The report, based on government data, says the proportion of households in poverty dropped from 31.5 percent in 1991 to 22.8 percent in 2005, while the proportion of households in extreme poverty shrunk from 28.2 percent to 12.3 percent.
But figures from the Economic Commission for Latin America and the Caribbean (ECLAC) reflect a very different reality. According to the regional U.N. agency’s "Social Panorama of Latin America, 2006" report, in 2004 (the last year for which statistics were available), 40.4 percent of households were below the poverty line and another 15.6 percent were extremely poor.
"What is suspicious about this national poverty line is that it reflects a gradual decline in the cost of the basic food basket, so that today it is supposedly much cheaper than 10 years ago, which is something that people don't believe," said Acevedo.
According to the official statistics, the basic basket of consumer items cost 143 dollars in 1996 for a family of four and 137 dollars in 2005, in urban areas, while it cost 110 and 88 dollars, respectively, in rural areas.
But, said Acevedo, all that has to be done is adjust the price of the consumer basket based on the evolution of food prices under the CPI to determine that its actual value is 212 and 148 dollars for urban and rural areas, respectively. (more)
In other words, if the government used the actual cost of purchasing food and basic consumer items in El Salvador, the poverty line would be much higher and so would the poverty rate.
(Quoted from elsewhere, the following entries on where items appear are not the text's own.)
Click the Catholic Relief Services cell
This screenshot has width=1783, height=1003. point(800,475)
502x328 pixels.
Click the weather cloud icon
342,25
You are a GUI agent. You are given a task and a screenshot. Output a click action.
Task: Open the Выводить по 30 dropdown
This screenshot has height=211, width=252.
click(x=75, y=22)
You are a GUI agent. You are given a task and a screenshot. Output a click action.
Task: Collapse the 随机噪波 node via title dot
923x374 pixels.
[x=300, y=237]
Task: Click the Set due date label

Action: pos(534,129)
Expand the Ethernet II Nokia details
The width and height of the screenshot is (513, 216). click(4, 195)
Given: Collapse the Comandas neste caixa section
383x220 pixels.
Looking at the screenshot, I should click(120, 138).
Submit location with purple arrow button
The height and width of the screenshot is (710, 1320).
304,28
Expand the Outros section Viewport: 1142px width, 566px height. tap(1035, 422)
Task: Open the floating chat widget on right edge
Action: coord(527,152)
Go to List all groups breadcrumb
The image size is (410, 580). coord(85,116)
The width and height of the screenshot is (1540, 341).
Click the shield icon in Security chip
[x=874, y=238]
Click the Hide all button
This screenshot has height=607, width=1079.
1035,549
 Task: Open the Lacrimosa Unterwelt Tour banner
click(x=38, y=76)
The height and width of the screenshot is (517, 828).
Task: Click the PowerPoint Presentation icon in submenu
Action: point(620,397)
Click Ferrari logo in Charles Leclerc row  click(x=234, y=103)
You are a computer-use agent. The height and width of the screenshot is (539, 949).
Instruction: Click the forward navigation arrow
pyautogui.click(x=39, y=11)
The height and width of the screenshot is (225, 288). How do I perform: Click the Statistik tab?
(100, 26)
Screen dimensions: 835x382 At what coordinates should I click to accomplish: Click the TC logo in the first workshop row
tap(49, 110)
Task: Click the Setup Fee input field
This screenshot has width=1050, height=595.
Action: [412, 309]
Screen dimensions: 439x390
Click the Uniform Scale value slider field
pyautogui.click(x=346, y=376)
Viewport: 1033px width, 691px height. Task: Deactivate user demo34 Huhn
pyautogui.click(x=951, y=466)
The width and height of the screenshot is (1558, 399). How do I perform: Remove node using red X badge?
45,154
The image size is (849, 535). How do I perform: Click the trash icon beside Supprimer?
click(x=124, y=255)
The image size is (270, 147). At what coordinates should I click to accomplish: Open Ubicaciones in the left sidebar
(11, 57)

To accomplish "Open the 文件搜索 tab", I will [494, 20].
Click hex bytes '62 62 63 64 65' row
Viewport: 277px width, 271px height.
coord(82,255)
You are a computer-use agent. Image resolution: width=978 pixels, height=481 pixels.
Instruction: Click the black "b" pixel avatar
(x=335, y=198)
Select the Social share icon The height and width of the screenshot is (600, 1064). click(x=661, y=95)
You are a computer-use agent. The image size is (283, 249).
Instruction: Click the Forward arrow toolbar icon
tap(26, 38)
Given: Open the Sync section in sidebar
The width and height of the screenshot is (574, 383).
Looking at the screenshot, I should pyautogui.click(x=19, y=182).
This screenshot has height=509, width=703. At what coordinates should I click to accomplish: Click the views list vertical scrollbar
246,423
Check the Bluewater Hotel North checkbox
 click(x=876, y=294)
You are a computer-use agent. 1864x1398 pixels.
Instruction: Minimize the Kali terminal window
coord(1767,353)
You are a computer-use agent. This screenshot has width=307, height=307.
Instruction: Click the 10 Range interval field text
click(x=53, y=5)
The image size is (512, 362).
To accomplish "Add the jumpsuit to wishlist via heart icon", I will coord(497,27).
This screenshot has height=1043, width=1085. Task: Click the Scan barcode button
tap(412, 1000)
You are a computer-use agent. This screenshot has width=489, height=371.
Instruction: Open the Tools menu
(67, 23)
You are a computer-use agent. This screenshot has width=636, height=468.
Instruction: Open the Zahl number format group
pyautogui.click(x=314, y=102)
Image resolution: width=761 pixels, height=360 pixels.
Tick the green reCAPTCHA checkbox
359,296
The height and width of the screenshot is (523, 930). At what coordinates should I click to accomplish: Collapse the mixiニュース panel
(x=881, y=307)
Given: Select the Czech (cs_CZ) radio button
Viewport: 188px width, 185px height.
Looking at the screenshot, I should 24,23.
No wonder there is such a disconnect between the way the government of El Salvador portrays conditions in the country and the way life is experienced.
In a speech I recently attended, Salvadoran economist Raul Moreno suggested another way in which the ARENA government impacts the figures for extreme poverty. Through the Red Solidaria program, which provides poor families in rural areas $15 to $20 per month for children to go to school and participate in health programs, family income is often lifted to just above $1/day level of "extreme poverty." The government is able to pat itself on the back and compliment itself for being a government "with human feeling" while pointing to lower levels of extreme poverty. Yet one has to question just how much poverty alleviation comes from these fairly meager stipends.